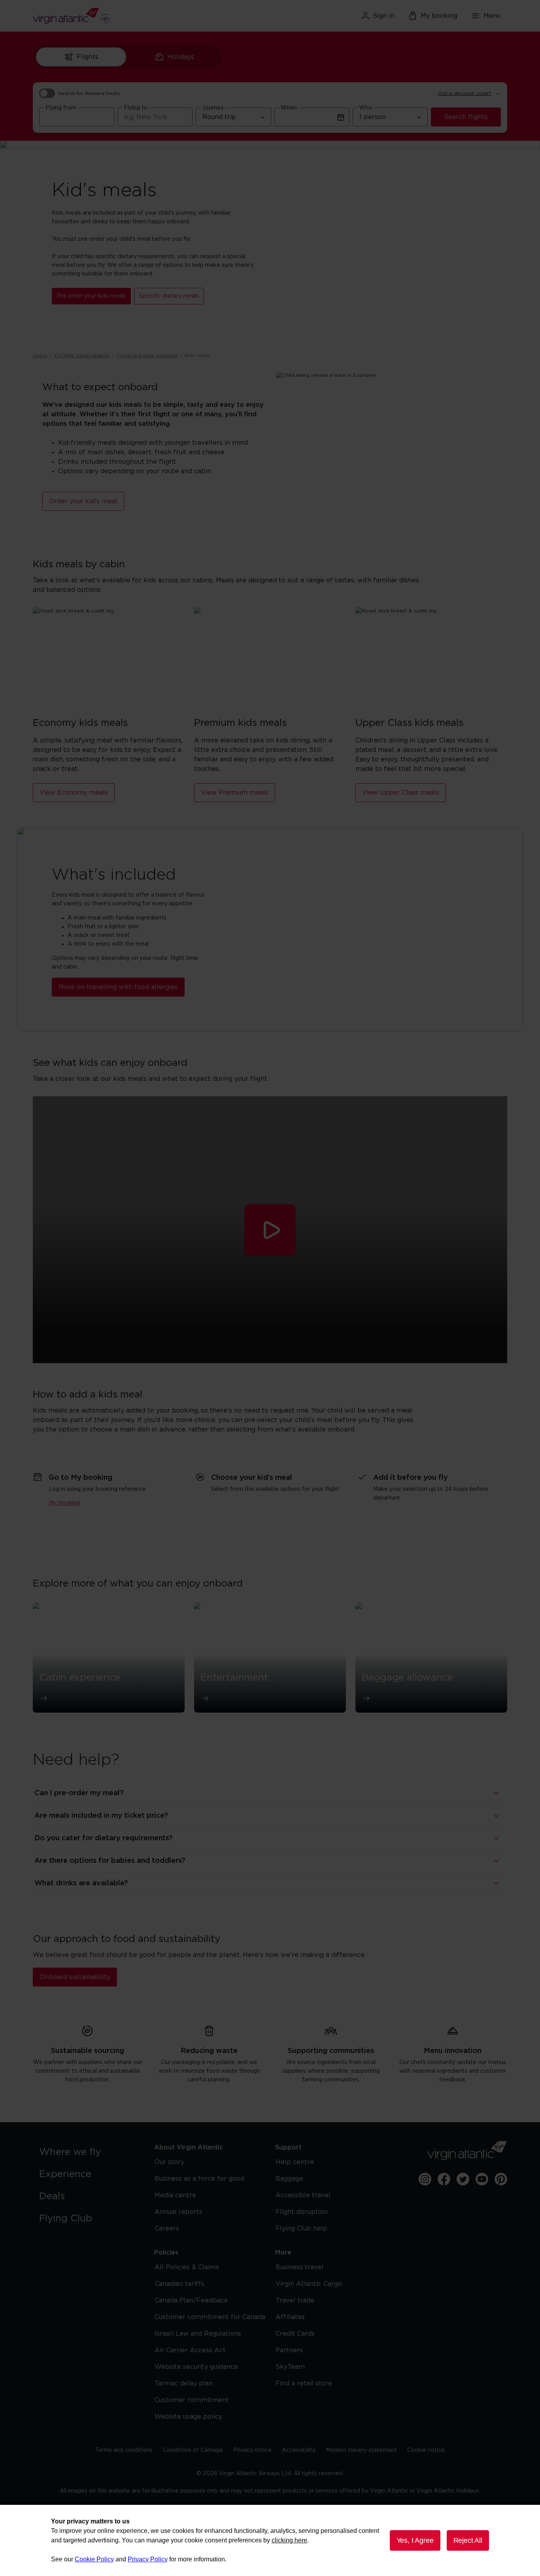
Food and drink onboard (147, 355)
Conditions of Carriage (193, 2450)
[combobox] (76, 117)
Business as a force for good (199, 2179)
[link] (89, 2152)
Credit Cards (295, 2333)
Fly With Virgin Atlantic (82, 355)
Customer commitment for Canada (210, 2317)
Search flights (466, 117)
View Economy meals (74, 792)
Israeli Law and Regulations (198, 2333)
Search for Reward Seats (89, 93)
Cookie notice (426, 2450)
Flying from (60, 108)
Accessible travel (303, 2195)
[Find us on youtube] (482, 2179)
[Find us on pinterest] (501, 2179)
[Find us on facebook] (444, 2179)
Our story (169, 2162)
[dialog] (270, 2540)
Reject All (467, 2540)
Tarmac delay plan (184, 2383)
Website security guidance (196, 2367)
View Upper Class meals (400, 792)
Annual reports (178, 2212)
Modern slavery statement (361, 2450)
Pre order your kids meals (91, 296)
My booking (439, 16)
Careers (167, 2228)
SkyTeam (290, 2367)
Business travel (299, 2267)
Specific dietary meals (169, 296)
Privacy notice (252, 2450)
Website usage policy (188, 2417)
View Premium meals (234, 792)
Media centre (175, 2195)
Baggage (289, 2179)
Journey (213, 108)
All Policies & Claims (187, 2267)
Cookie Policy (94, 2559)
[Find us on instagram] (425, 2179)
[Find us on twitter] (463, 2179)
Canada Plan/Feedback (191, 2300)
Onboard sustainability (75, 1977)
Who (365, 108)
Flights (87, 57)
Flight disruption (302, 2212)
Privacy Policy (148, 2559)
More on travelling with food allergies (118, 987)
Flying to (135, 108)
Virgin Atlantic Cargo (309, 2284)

* * *

> _What you are asked to do_
Word for word, restate the lines of the data above that fall between the line holding "Fly With Virgin Atlantic (82, 355)" and the line holding "SkyTeam (290, 2367)", inclusive, and no other lines.

> _Response box_
Fly With Virgin Atlantic (82, 355)
Customer commitment for Canada (210, 2317)
Search flights (466, 117)
View Economy meals (74, 792)
Israeli Law and Regulations (198, 2333)
Search for Reward Seats (89, 93)
Cookie notice (426, 2450)
Flying from (60, 108)
Accessible travel (303, 2195)
[Find us on youtube] (482, 2179)
[Find us on pinterest] (501, 2179)
[Find us on facebook] (444, 2179)
Our story (169, 2162)
[dialog] (270, 2540)
Reject All (467, 2540)
Tarmac delay plan (184, 2383)
Website security guidance (196, 2367)
View Upper Class meals (400, 792)
Annual reports (178, 2212)
Modern slavery statement (361, 2450)
Pre order your kids meals (91, 296)
My booking (439, 16)
Careers (167, 2228)
SkyTeam (290, 2367)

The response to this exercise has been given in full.